Extract from the entries below, exactly as given, only the lines from the line containing "Viewport: 677px width, 413px height." to the line containing "Task: Select the Frames sidebar icon", both lines included.

(Excerpts from a dataset)
[Start of section]

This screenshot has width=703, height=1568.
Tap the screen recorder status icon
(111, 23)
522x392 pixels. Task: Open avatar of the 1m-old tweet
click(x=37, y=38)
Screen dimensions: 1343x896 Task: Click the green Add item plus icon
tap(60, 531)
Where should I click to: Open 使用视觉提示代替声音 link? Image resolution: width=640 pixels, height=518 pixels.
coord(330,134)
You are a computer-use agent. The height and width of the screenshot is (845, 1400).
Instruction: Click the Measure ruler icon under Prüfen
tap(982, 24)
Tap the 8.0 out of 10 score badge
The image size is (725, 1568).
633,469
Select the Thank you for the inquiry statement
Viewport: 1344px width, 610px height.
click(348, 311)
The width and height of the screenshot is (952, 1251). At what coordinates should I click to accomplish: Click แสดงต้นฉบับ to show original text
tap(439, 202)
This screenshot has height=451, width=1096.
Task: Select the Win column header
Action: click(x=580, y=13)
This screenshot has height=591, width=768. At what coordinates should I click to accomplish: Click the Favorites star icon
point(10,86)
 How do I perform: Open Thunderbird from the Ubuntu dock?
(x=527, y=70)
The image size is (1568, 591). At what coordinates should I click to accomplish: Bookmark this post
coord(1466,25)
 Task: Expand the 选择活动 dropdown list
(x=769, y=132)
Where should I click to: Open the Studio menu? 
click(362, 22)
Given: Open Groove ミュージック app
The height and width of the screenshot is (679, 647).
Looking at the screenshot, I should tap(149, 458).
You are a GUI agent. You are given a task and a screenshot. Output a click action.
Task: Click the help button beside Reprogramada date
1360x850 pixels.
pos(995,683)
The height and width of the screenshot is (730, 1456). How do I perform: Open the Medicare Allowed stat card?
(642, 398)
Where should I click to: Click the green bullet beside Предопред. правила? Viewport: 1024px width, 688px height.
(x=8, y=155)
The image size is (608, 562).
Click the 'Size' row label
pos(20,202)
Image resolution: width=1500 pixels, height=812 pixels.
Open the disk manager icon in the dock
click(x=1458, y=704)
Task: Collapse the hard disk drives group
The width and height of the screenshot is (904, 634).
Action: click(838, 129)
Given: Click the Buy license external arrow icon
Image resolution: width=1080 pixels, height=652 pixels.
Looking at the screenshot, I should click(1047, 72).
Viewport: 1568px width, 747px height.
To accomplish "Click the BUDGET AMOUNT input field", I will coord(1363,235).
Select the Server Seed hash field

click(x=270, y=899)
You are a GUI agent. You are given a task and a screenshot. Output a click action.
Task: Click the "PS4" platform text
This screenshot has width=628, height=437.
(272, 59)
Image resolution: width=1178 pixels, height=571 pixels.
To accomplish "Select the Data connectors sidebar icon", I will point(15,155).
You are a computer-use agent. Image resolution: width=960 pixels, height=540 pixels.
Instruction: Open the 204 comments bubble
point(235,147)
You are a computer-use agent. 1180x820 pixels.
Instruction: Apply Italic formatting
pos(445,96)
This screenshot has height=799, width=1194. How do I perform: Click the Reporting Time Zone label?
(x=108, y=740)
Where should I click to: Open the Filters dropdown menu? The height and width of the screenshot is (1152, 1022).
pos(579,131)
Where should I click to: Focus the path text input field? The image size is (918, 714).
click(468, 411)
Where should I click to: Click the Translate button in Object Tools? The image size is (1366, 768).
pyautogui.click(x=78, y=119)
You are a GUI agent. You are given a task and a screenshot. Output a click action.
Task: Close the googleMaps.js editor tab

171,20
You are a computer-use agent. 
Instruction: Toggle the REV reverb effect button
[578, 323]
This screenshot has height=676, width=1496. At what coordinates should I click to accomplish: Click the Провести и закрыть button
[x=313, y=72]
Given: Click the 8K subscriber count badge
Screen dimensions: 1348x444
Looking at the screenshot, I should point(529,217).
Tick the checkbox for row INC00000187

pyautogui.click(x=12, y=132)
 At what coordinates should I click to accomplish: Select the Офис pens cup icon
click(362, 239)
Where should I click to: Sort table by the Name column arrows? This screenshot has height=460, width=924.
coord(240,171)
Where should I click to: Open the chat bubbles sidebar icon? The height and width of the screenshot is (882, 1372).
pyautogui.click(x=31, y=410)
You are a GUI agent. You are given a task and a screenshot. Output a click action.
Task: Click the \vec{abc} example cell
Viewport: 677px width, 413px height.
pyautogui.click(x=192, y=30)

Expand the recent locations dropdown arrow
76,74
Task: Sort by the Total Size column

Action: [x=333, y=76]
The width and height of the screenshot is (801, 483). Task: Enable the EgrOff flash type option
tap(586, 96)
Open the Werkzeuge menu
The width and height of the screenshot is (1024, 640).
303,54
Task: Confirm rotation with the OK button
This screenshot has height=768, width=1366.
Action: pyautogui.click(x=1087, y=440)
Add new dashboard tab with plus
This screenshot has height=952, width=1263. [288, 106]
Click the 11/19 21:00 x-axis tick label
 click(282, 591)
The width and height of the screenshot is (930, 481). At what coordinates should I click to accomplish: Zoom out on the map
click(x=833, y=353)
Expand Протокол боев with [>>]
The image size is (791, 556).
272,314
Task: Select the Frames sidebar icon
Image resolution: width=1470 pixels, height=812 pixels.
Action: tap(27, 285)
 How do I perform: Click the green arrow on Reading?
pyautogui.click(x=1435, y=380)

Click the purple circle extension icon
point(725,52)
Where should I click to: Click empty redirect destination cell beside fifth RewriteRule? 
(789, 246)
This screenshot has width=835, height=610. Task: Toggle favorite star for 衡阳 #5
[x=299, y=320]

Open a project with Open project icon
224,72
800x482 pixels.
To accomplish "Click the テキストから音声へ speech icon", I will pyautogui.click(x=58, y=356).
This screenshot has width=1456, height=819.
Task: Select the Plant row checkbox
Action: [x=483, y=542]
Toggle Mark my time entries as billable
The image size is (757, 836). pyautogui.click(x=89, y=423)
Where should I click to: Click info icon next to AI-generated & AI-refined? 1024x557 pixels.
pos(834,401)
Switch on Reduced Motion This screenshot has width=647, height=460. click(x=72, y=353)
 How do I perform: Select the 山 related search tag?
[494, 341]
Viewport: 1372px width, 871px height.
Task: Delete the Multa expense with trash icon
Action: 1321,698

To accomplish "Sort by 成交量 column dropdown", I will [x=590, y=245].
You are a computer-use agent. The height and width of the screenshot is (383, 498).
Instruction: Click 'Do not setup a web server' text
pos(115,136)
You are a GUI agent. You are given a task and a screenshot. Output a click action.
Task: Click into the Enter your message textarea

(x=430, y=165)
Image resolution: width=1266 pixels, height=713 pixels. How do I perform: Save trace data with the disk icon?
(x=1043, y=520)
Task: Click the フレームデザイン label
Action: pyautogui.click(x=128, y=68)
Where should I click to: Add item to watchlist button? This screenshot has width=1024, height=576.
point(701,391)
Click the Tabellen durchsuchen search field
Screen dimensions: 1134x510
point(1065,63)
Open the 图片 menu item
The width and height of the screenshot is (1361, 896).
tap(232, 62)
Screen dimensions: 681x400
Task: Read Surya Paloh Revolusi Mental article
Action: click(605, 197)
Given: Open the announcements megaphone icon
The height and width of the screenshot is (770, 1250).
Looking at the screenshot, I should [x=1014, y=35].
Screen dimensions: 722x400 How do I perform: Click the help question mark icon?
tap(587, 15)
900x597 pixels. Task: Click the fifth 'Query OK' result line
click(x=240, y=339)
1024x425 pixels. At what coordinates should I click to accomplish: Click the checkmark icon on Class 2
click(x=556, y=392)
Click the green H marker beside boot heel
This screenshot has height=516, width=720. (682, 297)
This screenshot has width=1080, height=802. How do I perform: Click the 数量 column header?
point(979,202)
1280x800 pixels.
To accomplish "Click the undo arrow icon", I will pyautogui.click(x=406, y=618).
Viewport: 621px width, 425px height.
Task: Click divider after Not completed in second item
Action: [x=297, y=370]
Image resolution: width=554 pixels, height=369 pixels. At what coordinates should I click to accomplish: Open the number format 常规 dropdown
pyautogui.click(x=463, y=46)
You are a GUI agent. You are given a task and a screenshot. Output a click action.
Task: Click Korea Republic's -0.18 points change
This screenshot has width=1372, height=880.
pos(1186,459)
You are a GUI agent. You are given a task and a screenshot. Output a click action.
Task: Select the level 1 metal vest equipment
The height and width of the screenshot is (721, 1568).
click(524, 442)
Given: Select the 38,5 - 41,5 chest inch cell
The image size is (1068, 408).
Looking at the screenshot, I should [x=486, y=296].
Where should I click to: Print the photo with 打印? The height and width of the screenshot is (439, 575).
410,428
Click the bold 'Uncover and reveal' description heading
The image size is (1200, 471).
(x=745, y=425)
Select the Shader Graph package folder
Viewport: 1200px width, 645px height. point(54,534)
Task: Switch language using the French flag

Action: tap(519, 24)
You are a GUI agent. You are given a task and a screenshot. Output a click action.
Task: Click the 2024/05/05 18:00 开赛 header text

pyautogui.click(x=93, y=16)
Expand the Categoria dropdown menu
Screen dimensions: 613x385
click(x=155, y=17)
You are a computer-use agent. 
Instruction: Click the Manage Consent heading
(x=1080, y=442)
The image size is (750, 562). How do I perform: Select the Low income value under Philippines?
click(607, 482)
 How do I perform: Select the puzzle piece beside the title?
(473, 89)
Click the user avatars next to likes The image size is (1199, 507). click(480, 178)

[End of section]

### SOLUTION TO THIS EXERCISE
Viewport: 677px width, 413px height.
pyautogui.click(x=192, y=30)

Expand the recent locations dropdown arrow
76,74
Task: Sort by the Total Size column

Action: [x=333, y=76]
The width and height of the screenshot is (801, 483). Task: Enable the EgrOff flash type option
tap(586, 96)
Open the Werkzeuge menu
The width and height of the screenshot is (1024, 640).
303,54
Task: Confirm rotation with the OK button
This screenshot has height=768, width=1366.
Action: pyautogui.click(x=1087, y=440)
Add new dashboard tab with plus
This screenshot has height=952, width=1263. [288, 106]
Click the 11/19 21:00 x-axis tick label
 click(282, 591)
The width and height of the screenshot is (930, 481). At what coordinates should I click to accomplish: Zoom out on the map
click(x=833, y=353)
Expand Протокол боев with [>>]
The image size is (791, 556).
272,314
Task: Select the Frames sidebar icon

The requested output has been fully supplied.